What a difference policy, economic data and earnings results can make

Key Takeaways

  • Last week’s earnings reports from the big banks contributed to an equity market rally along with constructive reports on inflation and price data.
  • This week a brace of economic data and earnings reports should provide more insight on economic and corporate health.
  • Uncertainty remains on the landscape as a number of key impediments related to geopolitical events, COVID variants, and the Fed’s efforts to curb inflation continue to drag on.
  • As of last Friday the health care, utilities, materials and consumer staples sectors of the S&P 500 showed forward multiples that were above their respective five-year averages. 
world globe

Investors and traders return to the markets stateside in a Martin Luther King holiday abridged week.

Among the key items that likely will be factored into market action this week are economic data pertinent to the condition of the US economy including: the housing market, retail sales, manufacturing, unemployment, inflation and the Federal Reserve’s Beige Book report.

Q4 earnings season for the S&P 500 ramps up with 27 companies reporting this week representing a number of sectors including widely followed names in the financial, consumer discretionary, consumer staples, communications and energy sectors.

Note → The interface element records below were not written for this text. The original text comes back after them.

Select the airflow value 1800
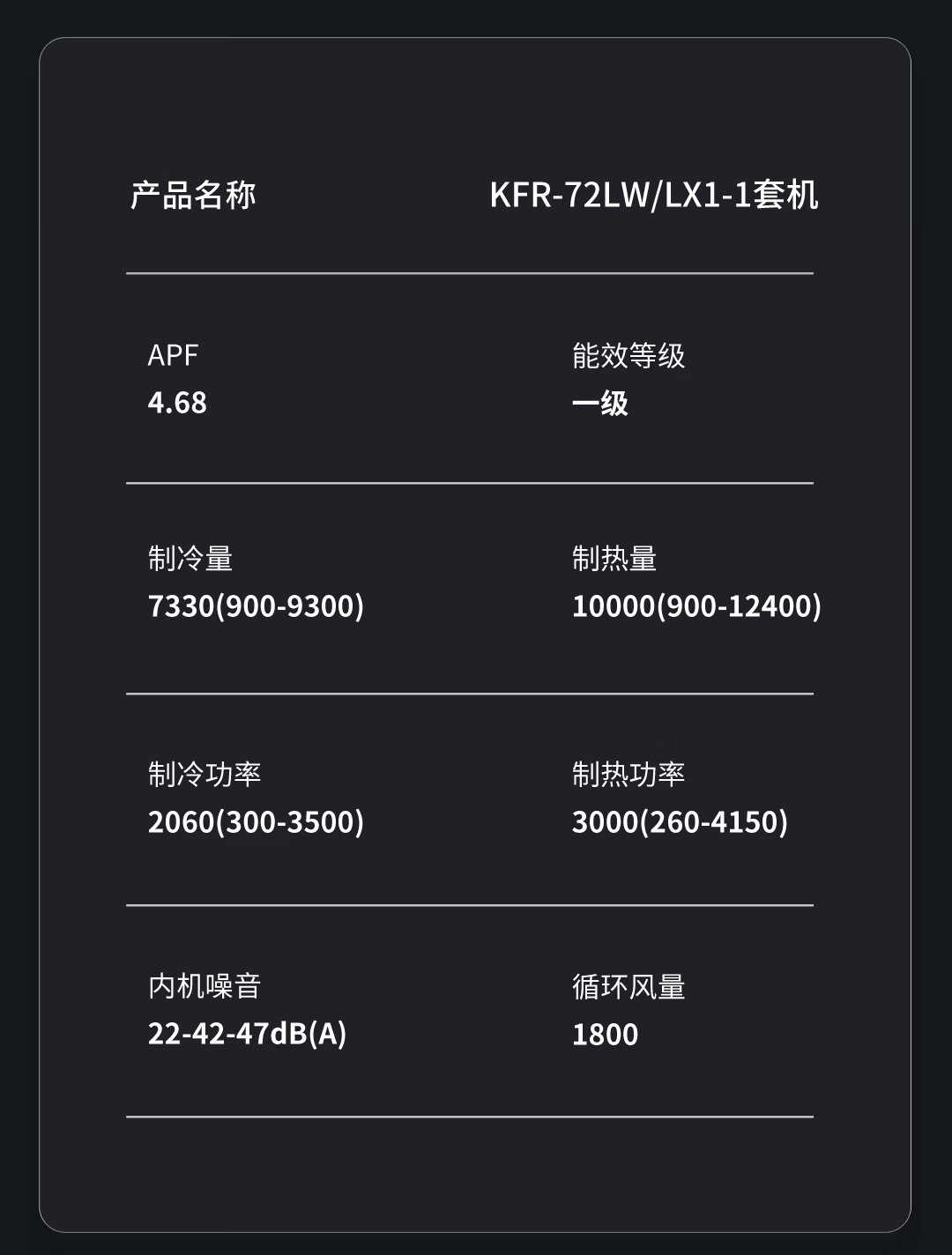This screenshot has width=952, height=1255. click(x=605, y=1035)
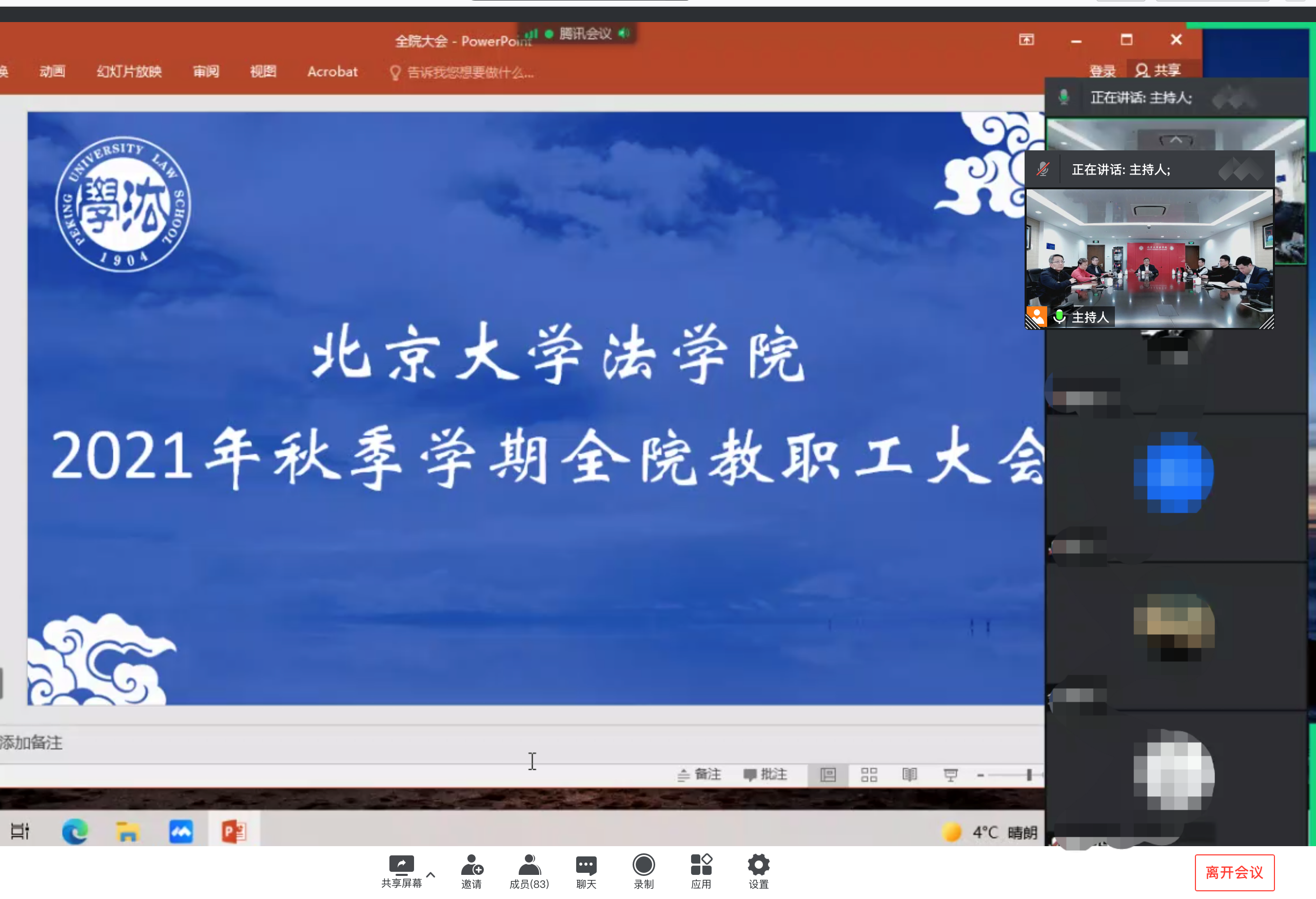Click the PowerPoint icon in the taskbar
Screen dimensions: 1316x899
coord(234,832)
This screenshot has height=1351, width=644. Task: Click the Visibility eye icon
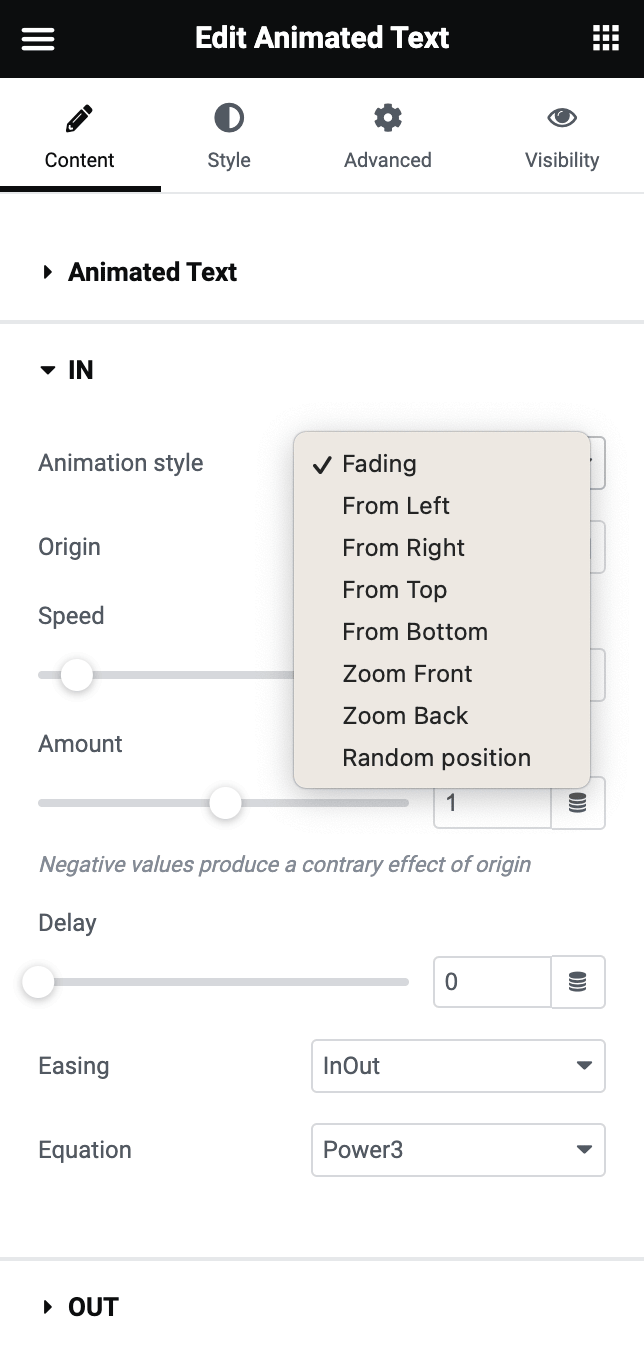pos(562,119)
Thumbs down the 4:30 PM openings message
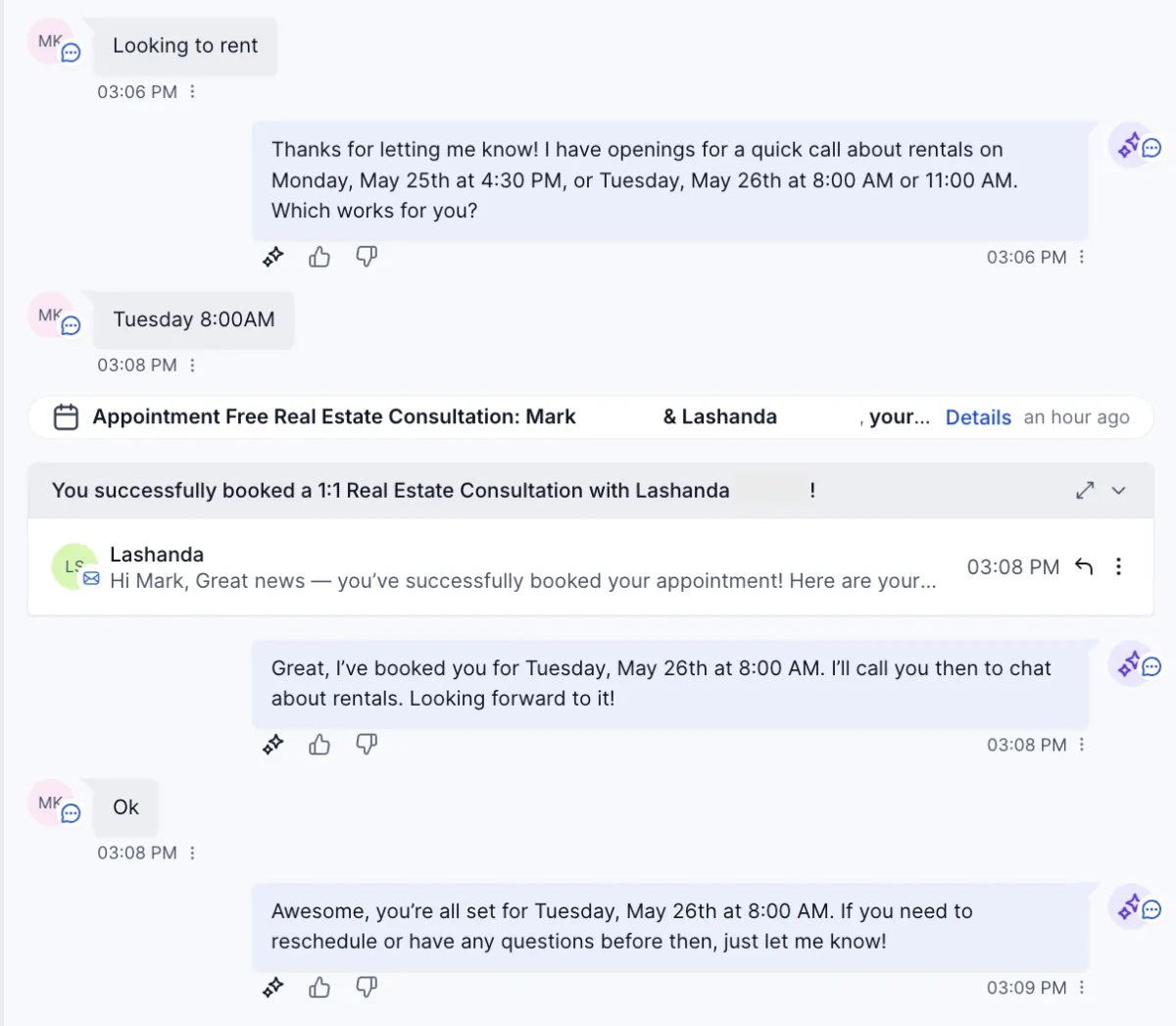This screenshot has height=1026, width=1176. coord(367,257)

Last week saw a powerful rally in stocks across sectors, market capitalization and style as economic data and earnings results provided enough good news to transcend a level of bearishness that had initially gripped the market at the start of the year. Thus far the S&P 500 has closed higher in six of nine trading sessions this year.

Quotation from Aenean Pretium

The big banks that unofficially kicked off earnings season last week provided enough upside surprises to offset mixed guidance and increases in loan loss provisions.

Last week the Dow Jones Industrial Average, the S&P 500, the S&P400 (mid-Caps), the S&P 600 (small- caps), the Russell 2000 (small-caps) and the NASDAQ Composite (some 40% weighted in tech or tech related names) respectively advanced: 2.34%, 2.75%, 3.63%, 4.46%, 5.07% and 4.17%.

From the start of the year through last Friday’s close those same indices are up respectively: 3.49%, 4.16%, 6.19%, 7.03%, 7.14% and 5.85%. Not too shabby.

As is our custom we won’t “count our chickens before they hatch” but we won’t “look a gift horse in the mouth” either.

Earnings Season Gets Underway

The big banks that unofficially kicked off earnings season last week provided enough upside surprises to offset mixed guidance and increases in loan loss provisions (in case the economy should slip into recession). Overall economic data, Q4 S&P 500 corporate earnings (see pages 7 to 8 of this report for details) along with some tempered opinions coming from a number officials at the Fed have provided if not a boost to market sentiment at least some relief as prospects for further progress against inflation improve and fears that the Fed might go too far in raising rates and push the economy into recession ebb some.

This week’s Producer Price Index data will provide a further look under the hood of the economy for investors to ponder along with a host of other data releases scheduled this week. A better than expected number in the PPI could provide a further improvement to market sentiment. More will be revealed fairly quickly in this holiday shortened week.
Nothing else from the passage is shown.